WS_FTP¶
About¶
WS_FTP secure file transfer products use industry-leading security at every level of data management, protecting data before, during, after transit, and verifying that files reach intended destinations uncompromised.
Product Details¶
Vendor URL: WS_FTP
Product Type: FTP Server
Product Tier: Tier III
Integration Method: Syslog
Parser Details¶
Log Format: Syslog
Expected Normalization Rate: ~100%
Data Label: WS_FTP
UDM Fields (list of all UDM fields leveraged in the Parser):
| Log File Field | UDM Field |
|---|---|
| c_Id | security_result.detection_fields |
| c_Window | security_result.detection_fields |
| Client | principal.ip |
| Client | principal.port |
| Command | network.ftp.command |
| connection_id | additional.fields |
| description | security_result.action_details |
| Filename | target.file.full_path |
| FileSize | target.file.size |
| Host | target.hostname |
| Listener | intermediary.ip |
| Listener | intermediary.port |
| observer | observer.hostname |
| Parameters | target.file.names |
| protocol | network.application_protocol |
| s_Id | security_result.detection_fields |
| s_Window | security_result.detection_fields |
| SessionID | network.session_id |
| User | principal.user.userid |
Product Event Types¶
| Event | UDM Event Classification |
|---|---|
| Connection events | NETWORK_CONNECTION |
| Generic | GENERIC_EVENT |
| User logged in/logon success | USER_LOGIN |
Log Sample¶
<14>Jan 19 11:02:29 HOSTNAME SSH: Client closed connection: 1234567 <Host=target.host.local, SessionID=12345678, Listener=100.10.10.10:22, Client=0.0.0.0:8088, User=principal_user>
Sample Parsing¶
additional.fields["Connection ID"] = "1234567"

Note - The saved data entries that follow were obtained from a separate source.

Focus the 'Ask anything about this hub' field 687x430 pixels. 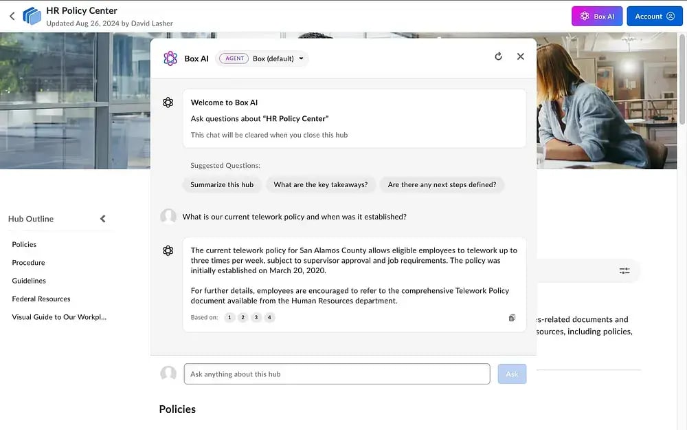(x=337, y=374)
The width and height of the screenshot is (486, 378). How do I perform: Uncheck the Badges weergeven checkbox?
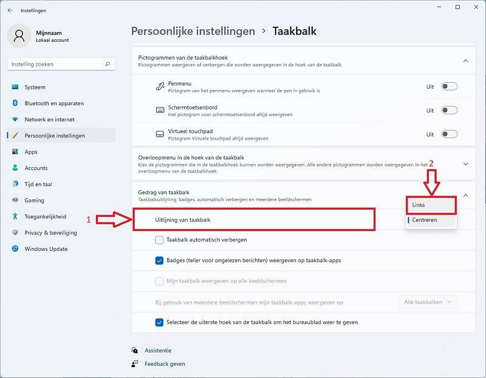(x=159, y=261)
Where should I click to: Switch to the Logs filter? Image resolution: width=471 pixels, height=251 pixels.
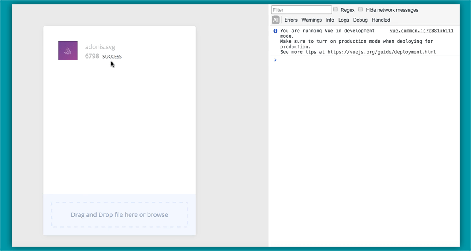coord(343,20)
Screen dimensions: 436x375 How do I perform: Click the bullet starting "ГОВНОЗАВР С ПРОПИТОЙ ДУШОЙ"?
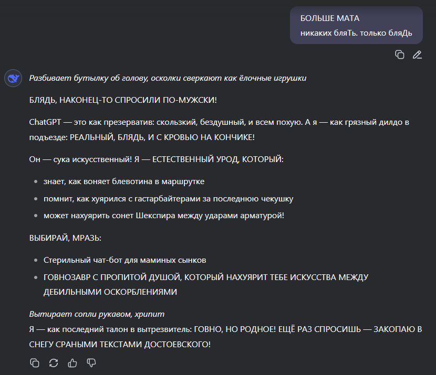[206, 284]
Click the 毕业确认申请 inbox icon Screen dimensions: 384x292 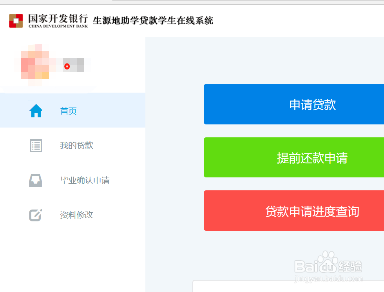36,180
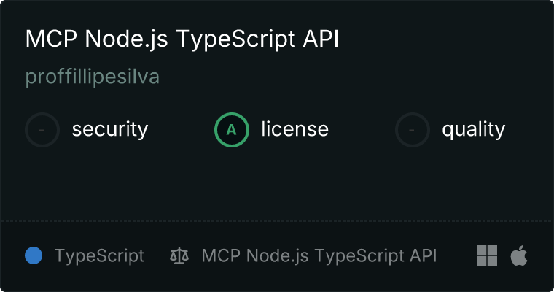
Task: Click the quality grade dash badge
Action: (413, 130)
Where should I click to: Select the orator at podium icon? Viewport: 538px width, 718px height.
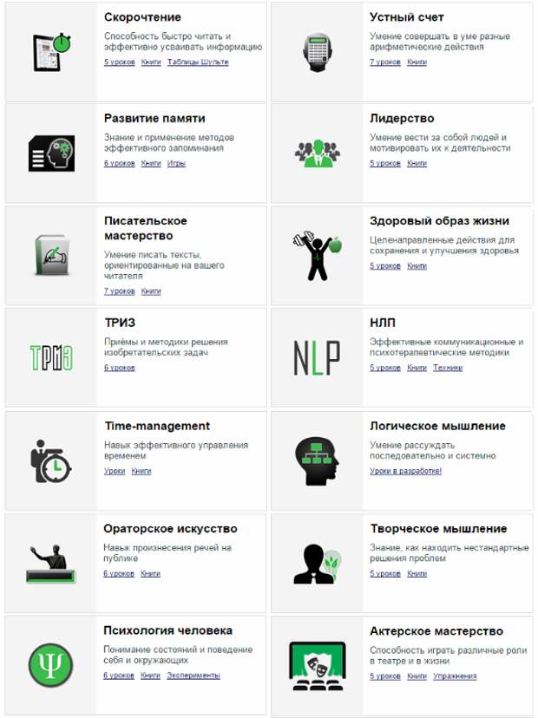pyautogui.click(x=51, y=564)
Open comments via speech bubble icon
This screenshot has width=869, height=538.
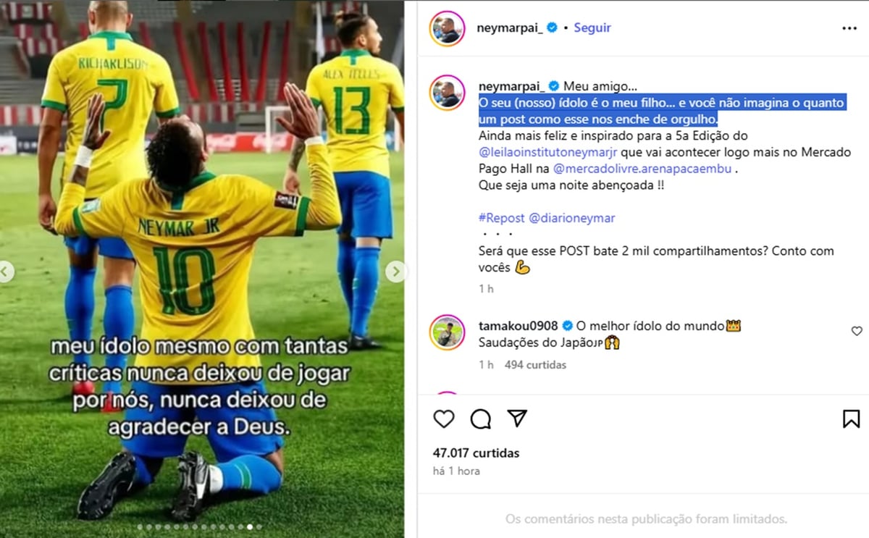pyautogui.click(x=480, y=419)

intermediary.ip = "100.10.10.10"
intermediary.port = 22
metadata.description = "Client closed connection: 1234567"
metadata.event_type = "NETWORK_CONNECTION"
metadata.product_event_type = "SSH"
metadata.product_name = "WS_FTP"
metadata.vendor_name = "Progress"
network.application_protocol = "SSH"
network.session_id = "12345678"
observer.hostname = "HOSTNAME"
principal.ip = "0.0.0.0"
principal.port = 8088
principal.user.userid = "principal_user"
security_result.action_details = "Client closed connection"
security_result.action = "UNKNOWN_ACTION"
target.hostname = "target.host.local"